--- Material shown ---
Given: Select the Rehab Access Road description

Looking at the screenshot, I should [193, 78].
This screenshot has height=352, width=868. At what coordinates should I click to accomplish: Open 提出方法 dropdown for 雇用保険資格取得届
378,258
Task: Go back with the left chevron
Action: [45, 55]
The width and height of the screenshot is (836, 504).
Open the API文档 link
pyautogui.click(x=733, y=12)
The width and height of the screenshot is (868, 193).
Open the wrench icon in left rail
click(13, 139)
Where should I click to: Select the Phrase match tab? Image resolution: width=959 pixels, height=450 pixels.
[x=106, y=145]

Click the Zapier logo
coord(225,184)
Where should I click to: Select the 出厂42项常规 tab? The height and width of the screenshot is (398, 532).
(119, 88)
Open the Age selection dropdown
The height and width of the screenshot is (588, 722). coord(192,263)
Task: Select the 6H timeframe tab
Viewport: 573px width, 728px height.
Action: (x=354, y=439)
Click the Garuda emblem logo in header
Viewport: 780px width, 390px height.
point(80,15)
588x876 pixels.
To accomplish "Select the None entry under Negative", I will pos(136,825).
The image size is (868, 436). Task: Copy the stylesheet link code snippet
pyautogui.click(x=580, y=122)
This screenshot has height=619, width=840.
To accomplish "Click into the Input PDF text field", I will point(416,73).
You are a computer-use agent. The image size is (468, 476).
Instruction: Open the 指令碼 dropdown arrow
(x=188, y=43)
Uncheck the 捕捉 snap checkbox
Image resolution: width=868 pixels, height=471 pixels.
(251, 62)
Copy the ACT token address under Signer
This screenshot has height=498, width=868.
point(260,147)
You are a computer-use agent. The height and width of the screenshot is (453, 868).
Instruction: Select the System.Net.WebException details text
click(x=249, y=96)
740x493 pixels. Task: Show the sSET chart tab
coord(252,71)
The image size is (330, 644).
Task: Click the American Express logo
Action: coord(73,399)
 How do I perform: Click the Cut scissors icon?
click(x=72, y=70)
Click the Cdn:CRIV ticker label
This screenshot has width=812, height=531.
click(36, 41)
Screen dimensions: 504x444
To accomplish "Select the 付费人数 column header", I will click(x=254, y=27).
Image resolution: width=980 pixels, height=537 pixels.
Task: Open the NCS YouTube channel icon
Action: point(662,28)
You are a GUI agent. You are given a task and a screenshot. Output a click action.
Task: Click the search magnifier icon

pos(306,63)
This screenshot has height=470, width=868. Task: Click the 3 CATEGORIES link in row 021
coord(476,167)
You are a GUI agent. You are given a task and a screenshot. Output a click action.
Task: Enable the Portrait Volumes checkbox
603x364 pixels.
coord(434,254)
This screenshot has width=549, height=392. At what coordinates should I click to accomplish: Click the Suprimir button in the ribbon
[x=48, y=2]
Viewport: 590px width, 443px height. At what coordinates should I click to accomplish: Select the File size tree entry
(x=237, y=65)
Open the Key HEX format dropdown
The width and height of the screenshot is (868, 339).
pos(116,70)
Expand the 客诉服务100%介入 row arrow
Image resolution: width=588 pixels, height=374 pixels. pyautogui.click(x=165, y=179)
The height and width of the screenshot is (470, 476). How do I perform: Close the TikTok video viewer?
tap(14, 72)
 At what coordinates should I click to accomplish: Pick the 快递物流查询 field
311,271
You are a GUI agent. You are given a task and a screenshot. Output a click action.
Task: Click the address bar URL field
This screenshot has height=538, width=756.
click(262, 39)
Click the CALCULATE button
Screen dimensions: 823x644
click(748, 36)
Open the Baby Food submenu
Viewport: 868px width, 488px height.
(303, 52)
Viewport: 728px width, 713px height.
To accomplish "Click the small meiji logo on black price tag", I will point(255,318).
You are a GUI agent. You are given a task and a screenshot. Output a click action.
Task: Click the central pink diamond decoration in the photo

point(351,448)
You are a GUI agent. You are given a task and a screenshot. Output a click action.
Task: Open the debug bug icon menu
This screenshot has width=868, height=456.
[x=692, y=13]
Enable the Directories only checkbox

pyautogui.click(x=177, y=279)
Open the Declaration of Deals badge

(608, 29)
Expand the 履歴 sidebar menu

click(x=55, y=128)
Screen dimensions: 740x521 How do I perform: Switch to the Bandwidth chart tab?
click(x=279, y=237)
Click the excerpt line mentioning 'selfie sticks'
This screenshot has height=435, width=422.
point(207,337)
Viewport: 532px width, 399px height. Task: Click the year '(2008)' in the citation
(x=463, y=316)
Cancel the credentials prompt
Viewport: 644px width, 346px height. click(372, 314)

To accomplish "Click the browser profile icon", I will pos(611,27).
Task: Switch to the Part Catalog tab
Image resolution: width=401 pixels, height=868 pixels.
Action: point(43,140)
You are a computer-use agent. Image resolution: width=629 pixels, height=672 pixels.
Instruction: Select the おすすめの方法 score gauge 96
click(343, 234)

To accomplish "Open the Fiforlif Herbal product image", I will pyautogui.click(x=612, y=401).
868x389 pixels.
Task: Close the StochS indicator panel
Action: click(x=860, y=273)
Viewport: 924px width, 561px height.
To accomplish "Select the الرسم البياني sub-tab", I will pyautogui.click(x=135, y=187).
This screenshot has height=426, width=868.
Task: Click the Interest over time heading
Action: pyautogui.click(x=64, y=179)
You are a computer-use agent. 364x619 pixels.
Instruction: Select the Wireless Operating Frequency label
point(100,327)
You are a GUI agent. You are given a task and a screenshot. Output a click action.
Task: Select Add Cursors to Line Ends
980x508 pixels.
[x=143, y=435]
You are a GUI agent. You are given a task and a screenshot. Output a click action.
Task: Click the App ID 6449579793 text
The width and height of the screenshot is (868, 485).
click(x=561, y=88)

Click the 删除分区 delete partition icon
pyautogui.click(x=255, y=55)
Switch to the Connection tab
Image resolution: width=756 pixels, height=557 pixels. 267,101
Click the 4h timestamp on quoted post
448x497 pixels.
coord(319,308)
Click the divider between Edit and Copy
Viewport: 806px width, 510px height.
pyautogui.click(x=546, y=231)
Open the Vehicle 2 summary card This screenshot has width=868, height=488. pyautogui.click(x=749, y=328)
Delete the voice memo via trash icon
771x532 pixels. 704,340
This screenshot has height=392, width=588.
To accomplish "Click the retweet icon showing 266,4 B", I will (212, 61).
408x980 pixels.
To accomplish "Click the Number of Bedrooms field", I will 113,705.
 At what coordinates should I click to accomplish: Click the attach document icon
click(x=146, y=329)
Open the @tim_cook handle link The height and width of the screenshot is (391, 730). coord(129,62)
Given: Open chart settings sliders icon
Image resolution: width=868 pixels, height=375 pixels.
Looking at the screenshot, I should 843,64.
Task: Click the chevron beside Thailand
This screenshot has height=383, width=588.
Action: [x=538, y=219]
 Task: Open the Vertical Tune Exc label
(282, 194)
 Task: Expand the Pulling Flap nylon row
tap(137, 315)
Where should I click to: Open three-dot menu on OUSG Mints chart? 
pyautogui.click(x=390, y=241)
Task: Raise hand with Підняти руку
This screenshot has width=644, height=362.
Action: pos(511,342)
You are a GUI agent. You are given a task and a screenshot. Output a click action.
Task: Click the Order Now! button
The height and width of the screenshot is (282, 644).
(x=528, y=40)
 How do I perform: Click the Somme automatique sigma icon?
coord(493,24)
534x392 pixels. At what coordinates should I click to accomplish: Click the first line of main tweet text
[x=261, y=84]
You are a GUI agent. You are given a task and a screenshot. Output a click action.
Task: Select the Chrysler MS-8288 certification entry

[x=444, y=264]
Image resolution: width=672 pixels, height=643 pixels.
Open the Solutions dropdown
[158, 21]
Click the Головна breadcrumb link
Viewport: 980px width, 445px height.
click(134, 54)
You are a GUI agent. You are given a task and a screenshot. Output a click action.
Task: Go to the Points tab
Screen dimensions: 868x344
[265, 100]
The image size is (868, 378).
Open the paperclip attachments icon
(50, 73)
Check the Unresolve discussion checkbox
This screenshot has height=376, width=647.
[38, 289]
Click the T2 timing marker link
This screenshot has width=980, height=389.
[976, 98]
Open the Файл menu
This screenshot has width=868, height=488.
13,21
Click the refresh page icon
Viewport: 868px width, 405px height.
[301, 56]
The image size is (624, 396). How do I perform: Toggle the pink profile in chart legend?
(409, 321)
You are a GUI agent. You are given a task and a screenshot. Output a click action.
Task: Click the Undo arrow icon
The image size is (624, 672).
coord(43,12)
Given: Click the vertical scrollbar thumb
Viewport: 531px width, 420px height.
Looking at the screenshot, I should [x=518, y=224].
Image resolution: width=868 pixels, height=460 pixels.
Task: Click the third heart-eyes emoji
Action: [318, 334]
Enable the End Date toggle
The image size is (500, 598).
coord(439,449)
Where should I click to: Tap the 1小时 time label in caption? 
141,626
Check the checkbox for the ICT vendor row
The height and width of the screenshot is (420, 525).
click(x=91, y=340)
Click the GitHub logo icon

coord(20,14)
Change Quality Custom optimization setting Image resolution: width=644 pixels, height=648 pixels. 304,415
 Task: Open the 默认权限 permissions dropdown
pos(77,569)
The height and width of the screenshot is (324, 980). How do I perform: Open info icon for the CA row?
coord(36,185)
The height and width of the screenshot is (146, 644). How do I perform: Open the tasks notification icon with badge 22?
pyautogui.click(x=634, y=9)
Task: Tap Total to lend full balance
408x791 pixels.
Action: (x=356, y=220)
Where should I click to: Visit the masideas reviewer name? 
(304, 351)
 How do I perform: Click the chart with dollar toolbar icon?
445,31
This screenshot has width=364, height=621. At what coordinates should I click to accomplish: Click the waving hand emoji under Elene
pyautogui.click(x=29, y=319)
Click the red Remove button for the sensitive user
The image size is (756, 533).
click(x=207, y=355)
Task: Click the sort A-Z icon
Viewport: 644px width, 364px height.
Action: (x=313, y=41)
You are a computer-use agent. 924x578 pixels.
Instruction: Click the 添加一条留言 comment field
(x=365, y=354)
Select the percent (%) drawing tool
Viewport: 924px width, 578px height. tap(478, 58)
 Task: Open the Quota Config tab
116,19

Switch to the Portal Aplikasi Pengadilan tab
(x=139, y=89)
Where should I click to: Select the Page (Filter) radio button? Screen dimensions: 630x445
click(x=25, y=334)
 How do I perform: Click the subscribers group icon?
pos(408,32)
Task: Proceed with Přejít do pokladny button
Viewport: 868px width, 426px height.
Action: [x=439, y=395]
---
*Problem*. Repeat, without changes, every line from the one that contains "The image size is (756, 533)." through the final line of the data.

*Solution to the problem*.
The image size is (756, 533).
click(x=207, y=355)
Task: Click the sort A-Z icon
Viewport: 644px width, 364px height.
Action: (x=313, y=41)
You are a computer-use agent. 924x578 pixels.
Instruction: Click the 添加一条留言 comment field
(x=365, y=354)
Select the percent (%) drawing tool
Viewport: 924px width, 578px height. tap(478, 58)
 Task: Open the Quota Config tab
116,19

Switch to the Portal Aplikasi Pengadilan tab
(x=139, y=89)
Where should I click to: Select the Page (Filter) radio button? Screen dimensions: 630x445
click(x=25, y=334)
 How do I perform: Click the subscribers group icon?
pos(408,32)
Task: Proceed with Přejít do pokladny button
Viewport: 868px width, 426px height.
Action: [x=439, y=395]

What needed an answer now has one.